§ TO BE DONE
Copy out all of the lines in the data below, word for word.

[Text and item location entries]
━━━━━━━━━━━━━━━━━━━━━━━━━━━━━━

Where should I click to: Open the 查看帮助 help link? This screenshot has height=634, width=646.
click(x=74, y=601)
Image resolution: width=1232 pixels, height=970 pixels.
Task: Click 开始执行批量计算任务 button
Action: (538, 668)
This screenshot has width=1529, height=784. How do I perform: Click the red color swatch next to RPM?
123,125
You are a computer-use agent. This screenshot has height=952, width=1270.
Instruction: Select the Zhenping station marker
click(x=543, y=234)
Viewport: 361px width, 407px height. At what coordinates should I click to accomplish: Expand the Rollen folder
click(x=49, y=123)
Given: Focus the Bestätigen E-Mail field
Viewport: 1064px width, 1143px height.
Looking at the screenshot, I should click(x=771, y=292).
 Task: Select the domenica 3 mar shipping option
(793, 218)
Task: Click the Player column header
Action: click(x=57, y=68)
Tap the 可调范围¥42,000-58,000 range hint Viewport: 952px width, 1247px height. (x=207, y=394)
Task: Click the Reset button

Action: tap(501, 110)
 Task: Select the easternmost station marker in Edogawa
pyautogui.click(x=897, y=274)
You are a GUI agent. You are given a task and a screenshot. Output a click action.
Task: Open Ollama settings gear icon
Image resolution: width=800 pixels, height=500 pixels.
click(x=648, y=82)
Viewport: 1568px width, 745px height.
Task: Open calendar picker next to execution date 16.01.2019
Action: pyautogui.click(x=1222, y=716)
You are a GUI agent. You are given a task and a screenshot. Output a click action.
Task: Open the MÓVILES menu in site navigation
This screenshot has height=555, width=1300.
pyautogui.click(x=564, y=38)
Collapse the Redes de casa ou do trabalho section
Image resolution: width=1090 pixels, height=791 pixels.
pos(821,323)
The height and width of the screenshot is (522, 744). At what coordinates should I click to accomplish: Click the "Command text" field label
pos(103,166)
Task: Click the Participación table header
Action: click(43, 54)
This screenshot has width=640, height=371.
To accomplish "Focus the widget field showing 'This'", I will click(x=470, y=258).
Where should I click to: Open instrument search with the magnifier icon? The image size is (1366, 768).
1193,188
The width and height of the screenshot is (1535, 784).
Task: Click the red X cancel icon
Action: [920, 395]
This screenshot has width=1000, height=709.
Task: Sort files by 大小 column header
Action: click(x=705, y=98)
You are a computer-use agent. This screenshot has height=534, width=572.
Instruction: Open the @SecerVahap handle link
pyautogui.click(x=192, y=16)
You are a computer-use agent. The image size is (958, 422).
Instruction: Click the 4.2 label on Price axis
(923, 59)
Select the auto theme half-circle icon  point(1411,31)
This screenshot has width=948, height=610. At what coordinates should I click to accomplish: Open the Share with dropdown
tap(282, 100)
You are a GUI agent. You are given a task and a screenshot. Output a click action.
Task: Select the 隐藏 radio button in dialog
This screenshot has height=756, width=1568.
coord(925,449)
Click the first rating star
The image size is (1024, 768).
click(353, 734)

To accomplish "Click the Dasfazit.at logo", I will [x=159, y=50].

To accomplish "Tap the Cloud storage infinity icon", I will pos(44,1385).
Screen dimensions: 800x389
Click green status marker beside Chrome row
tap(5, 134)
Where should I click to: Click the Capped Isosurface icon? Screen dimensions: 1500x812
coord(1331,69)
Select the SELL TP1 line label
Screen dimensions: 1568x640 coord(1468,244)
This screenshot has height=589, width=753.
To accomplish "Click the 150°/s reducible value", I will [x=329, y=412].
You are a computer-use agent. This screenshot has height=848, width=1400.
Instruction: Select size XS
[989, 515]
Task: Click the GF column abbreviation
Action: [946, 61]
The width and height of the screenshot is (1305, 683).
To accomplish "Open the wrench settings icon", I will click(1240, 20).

━━━━━━━━━━━━━━━━━━━━━━━━━━━━━━

§ ANSWER FOR THE TASK
Where should I click to: Open the 查看帮助 help link? This screenshot has height=634, width=646.
click(x=74, y=601)
Image resolution: width=1232 pixels, height=970 pixels.
Task: Click 开始执行批量计算任务 button
Action: (538, 668)
This screenshot has width=1529, height=784. How do I perform: Click the red color swatch next to RPM?
123,125
You are a computer-use agent. This screenshot has height=952, width=1270.
Instruction: Select the Zhenping station marker
click(x=543, y=234)
Viewport: 361px width, 407px height. At what coordinates should I click to accomplish: Expand the Rollen folder
click(x=49, y=123)
Given: Focus the Bestätigen E-Mail field
Viewport: 1064px width, 1143px height.
Looking at the screenshot, I should click(x=771, y=292).
 Task: Select the domenica 3 mar shipping option
(793, 218)
Task: Click the Player column header
Action: click(x=57, y=68)
Tap the 可调范围¥42,000-58,000 range hint Viewport: 952px width, 1247px height. (x=207, y=394)
Task: Click the Reset button

Action: tap(501, 110)
 Task: Select the easternmost station marker in Edogawa
pyautogui.click(x=897, y=274)
You are a GUI agent. You are given a task and a screenshot. Output a click action.
Task: Open Ollama settings gear icon
Image resolution: width=800 pixels, height=500 pixels.
click(x=648, y=82)
Viewport: 1568px width, 745px height.
Task: Open calendar picker next to execution date 16.01.2019
Action: pyautogui.click(x=1222, y=716)
You are a GUI agent. You are given a task and a screenshot. Output a click action.
Task: Open the MÓVILES menu in site navigation
This screenshot has height=555, width=1300.
pyautogui.click(x=564, y=38)
Collapse the Redes de casa ou do trabalho section
Image resolution: width=1090 pixels, height=791 pixels.
pos(821,323)
The height and width of the screenshot is (522, 744). At what coordinates should I click to accomplish: Click the "Command text" field label
pos(103,166)
Task: Click the Participación table header
Action: click(43, 54)
This screenshot has width=640, height=371.
To accomplish "Focus the widget field showing 'This'", I will click(x=470, y=258).
Where should I click to: Open instrument search with the magnifier icon? The image size is (1366, 768).
1193,188
The width and height of the screenshot is (1535, 784).
Task: Click the red X cancel icon
Action: [920, 395]
This screenshot has width=1000, height=709.
Task: Sort files by 大小 column header
Action: click(x=705, y=98)
You are a computer-use agent. This screenshot has height=534, width=572.
Instruction: Open the @SecerVahap handle link
pyautogui.click(x=192, y=16)
You are a computer-use agent. The image size is (958, 422).
Instruction: Click the 4.2 label on Price axis
(923, 59)
Select the auto theme half-circle icon  point(1411,31)
This screenshot has width=948, height=610. At what coordinates should I click to accomplish: Open the Share with dropdown
tap(282, 100)
You are a GUI agent. You are given a task and a screenshot. Output a click action.
Task: Select the 隐藏 radio button in dialog
This screenshot has height=756, width=1568.
coord(925,449)
Click the first rating star
The image size is (1024, 768).
click(353, 734)

To accomplish "Click the Dasfazit.at logo", I will [x=159, y=50].

To accomplish "Tap the Cloud storage infinity icon", I will pos(44,1385).
Screen dimensions: 800x389
Click green status marker beside Chrome row
tap(5, 134)
Where should I click to: Click the Capped Isosurface icon? Screen dimensions: 1500x812
coord(1331,69)
Select the SELL TP1 line label
Screen dimensions: 1568x640 coord(1468,244)
This screenshot has height=589, width=753.
To accomplish "Click the 150°/s reducible value", I will [x=329, y=412].
You are a computer-use agent. This screenshot has height=848, width=1400.
Instruction: Select size XS
[989, 515]
Task: Click the GF column abbreviation
Action: [946, 61]
The width and height of the screenshot is (1305, 683).
To accomplish "Open the wrench settings icon", I will click(1240, 20).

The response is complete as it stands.